Data shown:
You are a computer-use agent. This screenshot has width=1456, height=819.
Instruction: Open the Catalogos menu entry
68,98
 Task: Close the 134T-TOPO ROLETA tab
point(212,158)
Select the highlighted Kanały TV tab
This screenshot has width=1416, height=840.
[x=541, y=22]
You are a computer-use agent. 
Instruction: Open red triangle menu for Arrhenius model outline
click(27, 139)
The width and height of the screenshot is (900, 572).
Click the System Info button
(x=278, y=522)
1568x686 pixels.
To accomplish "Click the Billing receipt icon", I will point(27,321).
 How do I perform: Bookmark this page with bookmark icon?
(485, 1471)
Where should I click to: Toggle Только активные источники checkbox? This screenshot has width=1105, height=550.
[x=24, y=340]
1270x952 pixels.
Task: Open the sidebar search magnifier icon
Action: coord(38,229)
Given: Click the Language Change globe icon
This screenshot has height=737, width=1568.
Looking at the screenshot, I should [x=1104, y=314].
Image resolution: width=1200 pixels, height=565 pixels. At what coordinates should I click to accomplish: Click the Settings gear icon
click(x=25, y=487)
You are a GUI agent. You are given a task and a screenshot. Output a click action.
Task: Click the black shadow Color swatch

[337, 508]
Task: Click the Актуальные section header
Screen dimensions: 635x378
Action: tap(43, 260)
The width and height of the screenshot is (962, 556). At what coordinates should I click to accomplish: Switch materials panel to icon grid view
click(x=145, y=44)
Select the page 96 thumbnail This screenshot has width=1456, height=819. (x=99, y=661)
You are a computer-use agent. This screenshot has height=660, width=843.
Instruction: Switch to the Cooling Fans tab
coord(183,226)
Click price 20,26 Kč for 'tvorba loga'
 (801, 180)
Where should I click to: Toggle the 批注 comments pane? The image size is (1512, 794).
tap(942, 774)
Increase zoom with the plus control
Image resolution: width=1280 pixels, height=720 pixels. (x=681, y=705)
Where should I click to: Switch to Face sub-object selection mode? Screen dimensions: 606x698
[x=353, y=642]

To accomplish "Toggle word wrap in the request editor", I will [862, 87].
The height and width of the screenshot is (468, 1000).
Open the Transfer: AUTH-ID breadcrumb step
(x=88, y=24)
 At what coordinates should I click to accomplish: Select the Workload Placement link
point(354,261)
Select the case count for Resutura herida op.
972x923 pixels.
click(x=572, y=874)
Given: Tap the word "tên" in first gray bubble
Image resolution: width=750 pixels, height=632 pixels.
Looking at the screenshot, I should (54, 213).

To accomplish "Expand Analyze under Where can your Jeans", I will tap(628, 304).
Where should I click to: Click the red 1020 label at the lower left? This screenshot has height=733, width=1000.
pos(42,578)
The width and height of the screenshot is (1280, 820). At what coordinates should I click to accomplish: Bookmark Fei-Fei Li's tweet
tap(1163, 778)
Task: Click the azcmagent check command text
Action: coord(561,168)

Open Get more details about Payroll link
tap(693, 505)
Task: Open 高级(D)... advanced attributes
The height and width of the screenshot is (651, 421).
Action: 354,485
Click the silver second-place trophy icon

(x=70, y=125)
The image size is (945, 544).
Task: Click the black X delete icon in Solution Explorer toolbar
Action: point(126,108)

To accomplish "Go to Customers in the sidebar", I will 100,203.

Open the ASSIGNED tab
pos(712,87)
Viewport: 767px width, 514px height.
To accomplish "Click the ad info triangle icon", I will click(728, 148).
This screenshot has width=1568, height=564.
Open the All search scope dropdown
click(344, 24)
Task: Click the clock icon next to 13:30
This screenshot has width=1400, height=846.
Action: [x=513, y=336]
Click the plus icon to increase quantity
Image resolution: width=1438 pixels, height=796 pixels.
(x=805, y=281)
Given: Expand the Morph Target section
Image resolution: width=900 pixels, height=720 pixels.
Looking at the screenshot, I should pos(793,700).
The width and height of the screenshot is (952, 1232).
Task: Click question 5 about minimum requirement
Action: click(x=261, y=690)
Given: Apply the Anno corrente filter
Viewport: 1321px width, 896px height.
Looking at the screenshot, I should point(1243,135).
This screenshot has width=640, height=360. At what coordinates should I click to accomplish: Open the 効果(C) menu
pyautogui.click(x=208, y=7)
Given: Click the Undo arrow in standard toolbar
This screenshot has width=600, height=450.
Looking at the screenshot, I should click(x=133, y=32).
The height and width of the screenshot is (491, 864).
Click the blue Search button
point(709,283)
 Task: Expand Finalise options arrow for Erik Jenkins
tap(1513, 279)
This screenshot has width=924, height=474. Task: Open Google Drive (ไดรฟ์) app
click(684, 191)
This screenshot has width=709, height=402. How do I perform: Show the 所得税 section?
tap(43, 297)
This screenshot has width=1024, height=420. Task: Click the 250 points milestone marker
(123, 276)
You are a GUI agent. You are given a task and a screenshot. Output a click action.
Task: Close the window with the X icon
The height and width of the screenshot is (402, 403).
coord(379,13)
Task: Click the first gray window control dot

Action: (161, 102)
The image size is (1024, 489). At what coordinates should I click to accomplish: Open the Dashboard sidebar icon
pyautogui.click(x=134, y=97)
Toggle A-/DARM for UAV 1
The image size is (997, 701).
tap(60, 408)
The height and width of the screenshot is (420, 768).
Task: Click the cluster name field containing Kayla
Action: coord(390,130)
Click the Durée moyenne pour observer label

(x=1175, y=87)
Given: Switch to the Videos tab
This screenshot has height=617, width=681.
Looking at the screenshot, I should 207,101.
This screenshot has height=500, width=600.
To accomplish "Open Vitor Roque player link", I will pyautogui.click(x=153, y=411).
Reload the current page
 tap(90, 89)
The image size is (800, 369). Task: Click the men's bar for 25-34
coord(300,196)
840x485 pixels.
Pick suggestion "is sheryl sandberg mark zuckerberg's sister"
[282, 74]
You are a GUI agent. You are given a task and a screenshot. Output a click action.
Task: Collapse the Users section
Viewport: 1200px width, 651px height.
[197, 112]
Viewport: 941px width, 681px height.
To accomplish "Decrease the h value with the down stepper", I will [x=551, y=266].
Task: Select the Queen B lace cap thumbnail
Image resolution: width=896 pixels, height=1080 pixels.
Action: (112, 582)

What is required:
Return verbatim the part of the records that opens with the line containing "The height and width of the screenshot is (468, 1000)." and closes with the line containing "(x=805, y=281)".

Result of the task:
The height and width of the screenshot is (468, 1000).
Open the Transfer: AUTH-ID breadcrumb step
(x=88, y=24)
 At what coordinates should I click to accomplish: Select the Workload Placement link
point(354,261)
Select the case count for Resutura herida op.
972x923 pixels.
click(x=572, y=874)
Given: Tap the word "tên" in first gray bubble
Image resolution: width=750 pixels, height=632 pixels.
Looking at the screenshot, I should (54, 213).

To accomplish "Expand Analyze under Where can your Jeans", I will tap(628, 304).
Where should I click to: Click the red 1020 label at the lower left? This screenshot has height=733, width=1000.
pos(42,578)
The width and height of the screenshot is (1280, 820). At what coordinates should I click to accomplish: Bookmark Fei-Fei Li's tweet
tap(1163, 778)
Task: Click the azcmagent check command text
Action: coord(561,168)

Open Get more details about Payroll link
tap(693, 505)
Task: Open 高级(D)... advanced attributes
The height and width of the screenshot is (651, 421).
Action: 354,485
Click the silver second-place trophy icon

(x=70, y=125)
The image size is (945, 544).
Task: Click the black X delete icon in Solution Explorer toolbar
Action: point(126,108)

To accomplish "Go to Customers in the sidebar", I will 100,203.

Open the ASSIGNED tab
pos(712,87)
Viewport: 767px width, 514px height.
To accomplish "Click the ad info triangle icon", I will click(728, 148).
This screenshot has width=1568, height=564.
Open the All search scope dropdown
click(344, 24)
Task: Click the clock icon next to 13:30
This screenshot has width=1400, height=846.
Action: [x=513, y=336]
Click the plus icon to increase quantity
Image resolution: width=1438 pixels, height=796 pixels.
(x=805, y=281)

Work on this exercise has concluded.